I am looking to figure out if the following integral converges or diverges. $\int_{0}^\infty{\frac{dx}{\sqrt{x}*(1+x)}}$ = $\int_{0}^\infty{\frac{dx}{\mathrm{x}^{1/2}+\mathrm{x}^{3/2}}}$.
I have set it less than or equal to $\int_{0}^\infty{\frac{dx}{\mathrm{x}^{3/2}}}$. Since there is an asymptote at $x = 0$, I split this integral into $\int_{0}^1{\frac{dx}{\mathrm{x}^{3/2}}}$ + $\int_{1}^\infty{\frac{dx}{\mathrm{x}^{3/2}}}$.
However this results in a contradiction because the p test says the first part should diverge and the second part of this split integral should converge. Therefore, I cannot say anything about the convergence of the original integral. I'm not sure what to do at this point.

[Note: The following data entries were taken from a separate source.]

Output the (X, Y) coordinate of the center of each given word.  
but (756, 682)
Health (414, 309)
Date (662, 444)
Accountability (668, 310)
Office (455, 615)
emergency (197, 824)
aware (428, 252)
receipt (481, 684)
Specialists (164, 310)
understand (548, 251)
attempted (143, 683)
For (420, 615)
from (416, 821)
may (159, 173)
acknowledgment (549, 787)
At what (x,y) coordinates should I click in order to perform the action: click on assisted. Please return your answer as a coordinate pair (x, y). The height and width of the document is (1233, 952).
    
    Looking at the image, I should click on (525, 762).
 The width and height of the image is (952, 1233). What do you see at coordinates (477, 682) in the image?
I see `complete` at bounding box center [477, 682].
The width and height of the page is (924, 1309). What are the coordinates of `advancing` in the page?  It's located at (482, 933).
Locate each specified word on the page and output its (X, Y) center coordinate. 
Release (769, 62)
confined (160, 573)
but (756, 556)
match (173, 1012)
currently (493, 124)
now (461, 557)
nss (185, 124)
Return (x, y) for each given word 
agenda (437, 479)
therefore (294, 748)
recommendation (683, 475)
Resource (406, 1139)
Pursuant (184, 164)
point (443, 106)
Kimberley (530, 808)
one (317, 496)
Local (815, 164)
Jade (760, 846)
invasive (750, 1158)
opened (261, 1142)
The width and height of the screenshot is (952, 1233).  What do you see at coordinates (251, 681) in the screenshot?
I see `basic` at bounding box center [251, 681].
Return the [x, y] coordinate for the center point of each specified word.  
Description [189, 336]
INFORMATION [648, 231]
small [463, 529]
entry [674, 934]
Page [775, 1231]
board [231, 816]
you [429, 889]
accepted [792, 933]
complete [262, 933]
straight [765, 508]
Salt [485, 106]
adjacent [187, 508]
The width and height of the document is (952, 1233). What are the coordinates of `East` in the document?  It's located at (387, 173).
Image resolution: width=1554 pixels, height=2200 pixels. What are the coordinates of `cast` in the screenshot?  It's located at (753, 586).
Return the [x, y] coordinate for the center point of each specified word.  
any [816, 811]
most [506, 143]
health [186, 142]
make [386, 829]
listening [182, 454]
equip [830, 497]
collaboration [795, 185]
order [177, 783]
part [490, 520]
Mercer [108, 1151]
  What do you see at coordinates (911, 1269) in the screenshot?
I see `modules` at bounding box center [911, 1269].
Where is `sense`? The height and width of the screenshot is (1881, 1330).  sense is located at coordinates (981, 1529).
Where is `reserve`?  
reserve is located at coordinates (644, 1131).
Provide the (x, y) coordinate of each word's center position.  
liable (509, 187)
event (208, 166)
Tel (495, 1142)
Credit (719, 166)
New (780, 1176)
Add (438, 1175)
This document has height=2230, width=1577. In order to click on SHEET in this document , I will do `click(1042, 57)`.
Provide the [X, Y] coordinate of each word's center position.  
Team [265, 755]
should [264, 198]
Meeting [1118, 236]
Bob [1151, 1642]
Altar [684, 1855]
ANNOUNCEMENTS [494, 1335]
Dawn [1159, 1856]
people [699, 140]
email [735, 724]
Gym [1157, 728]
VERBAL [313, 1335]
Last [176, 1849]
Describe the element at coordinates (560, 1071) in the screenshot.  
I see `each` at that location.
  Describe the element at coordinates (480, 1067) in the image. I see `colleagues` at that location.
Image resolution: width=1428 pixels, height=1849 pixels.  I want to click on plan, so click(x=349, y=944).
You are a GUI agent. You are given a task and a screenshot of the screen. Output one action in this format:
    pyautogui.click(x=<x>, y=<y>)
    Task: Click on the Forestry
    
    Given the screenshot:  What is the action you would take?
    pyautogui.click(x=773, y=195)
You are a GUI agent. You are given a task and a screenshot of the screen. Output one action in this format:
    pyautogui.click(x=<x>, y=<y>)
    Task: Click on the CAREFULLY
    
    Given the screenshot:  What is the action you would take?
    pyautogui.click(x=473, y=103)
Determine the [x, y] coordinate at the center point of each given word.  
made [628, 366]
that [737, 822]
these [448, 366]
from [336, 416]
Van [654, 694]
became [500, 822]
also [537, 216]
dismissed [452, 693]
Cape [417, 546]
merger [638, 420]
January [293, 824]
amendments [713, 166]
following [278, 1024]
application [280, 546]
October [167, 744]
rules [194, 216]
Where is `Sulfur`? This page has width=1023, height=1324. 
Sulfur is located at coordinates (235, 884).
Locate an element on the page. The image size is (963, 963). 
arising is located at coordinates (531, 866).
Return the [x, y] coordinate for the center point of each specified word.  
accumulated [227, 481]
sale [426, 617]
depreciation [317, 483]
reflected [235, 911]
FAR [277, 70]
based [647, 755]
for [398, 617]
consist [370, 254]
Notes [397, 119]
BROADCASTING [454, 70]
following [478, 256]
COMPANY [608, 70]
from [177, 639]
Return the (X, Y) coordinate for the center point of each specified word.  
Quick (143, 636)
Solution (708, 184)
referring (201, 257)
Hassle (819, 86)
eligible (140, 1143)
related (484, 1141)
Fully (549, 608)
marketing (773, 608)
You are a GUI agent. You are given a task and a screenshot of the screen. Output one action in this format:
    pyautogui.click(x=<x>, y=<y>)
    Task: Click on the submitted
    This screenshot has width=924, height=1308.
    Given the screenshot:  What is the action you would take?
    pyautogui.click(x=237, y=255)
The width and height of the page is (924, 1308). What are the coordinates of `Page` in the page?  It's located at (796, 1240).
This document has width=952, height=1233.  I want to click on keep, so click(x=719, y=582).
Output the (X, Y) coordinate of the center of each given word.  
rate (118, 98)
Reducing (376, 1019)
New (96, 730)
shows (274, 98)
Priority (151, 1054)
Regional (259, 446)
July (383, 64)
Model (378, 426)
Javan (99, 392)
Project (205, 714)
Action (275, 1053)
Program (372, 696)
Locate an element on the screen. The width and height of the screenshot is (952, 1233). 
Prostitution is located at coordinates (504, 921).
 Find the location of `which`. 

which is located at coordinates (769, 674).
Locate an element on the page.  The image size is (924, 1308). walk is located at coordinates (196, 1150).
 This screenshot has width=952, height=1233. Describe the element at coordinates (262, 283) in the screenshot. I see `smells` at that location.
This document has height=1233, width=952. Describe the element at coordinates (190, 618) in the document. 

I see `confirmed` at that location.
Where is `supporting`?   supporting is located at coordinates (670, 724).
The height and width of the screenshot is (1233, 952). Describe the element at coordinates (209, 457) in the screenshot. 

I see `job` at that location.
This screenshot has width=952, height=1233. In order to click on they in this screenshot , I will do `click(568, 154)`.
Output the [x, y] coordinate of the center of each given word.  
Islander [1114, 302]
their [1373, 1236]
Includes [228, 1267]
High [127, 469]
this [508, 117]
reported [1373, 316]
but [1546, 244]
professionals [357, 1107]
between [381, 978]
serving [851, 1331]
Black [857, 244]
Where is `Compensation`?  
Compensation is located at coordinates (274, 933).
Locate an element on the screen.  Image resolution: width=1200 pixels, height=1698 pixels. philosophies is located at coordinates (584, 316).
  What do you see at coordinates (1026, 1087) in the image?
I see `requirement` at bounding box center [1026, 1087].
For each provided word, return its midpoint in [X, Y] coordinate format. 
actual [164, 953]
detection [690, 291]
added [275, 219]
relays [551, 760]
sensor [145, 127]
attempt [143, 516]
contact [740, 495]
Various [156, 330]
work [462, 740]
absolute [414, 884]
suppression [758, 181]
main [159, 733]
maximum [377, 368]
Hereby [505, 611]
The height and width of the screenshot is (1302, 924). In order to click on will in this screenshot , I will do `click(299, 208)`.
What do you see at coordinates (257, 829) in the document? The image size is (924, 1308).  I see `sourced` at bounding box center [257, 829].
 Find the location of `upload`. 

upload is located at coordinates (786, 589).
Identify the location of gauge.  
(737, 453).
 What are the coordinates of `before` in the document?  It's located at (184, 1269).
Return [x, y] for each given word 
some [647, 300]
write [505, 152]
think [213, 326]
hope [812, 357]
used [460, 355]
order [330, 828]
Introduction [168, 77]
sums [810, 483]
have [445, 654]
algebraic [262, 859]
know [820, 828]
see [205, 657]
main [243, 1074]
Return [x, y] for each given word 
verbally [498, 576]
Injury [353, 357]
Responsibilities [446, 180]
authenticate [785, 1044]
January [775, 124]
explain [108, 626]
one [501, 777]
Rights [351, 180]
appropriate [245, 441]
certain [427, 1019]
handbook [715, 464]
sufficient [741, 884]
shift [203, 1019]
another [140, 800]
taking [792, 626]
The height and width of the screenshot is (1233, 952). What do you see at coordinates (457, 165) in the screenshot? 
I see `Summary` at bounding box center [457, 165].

The key to a split like this? Split the integral before you make a comparison, then compare to different things in the two pieces. If you were going to make the same comparison in both parts, there wouldn't be any reason to split it. (OK, that's a more advanced view - with an improper Riemann integral, we have to split anyway)
For $1\le x<\infty$, $x^{\frac12}\le x^{\frac32}$ and the denominator is dominated by the $x^{\frac32}$ term, so we compare to $x^{-\frac32}$. For $0<x\le 1$, $x^{\frac12}\ge x^{\frac32}$ and the denominator is dominated by the $x^{\frac12}$ term, so we compare to $x^{-\frac12}$ instead.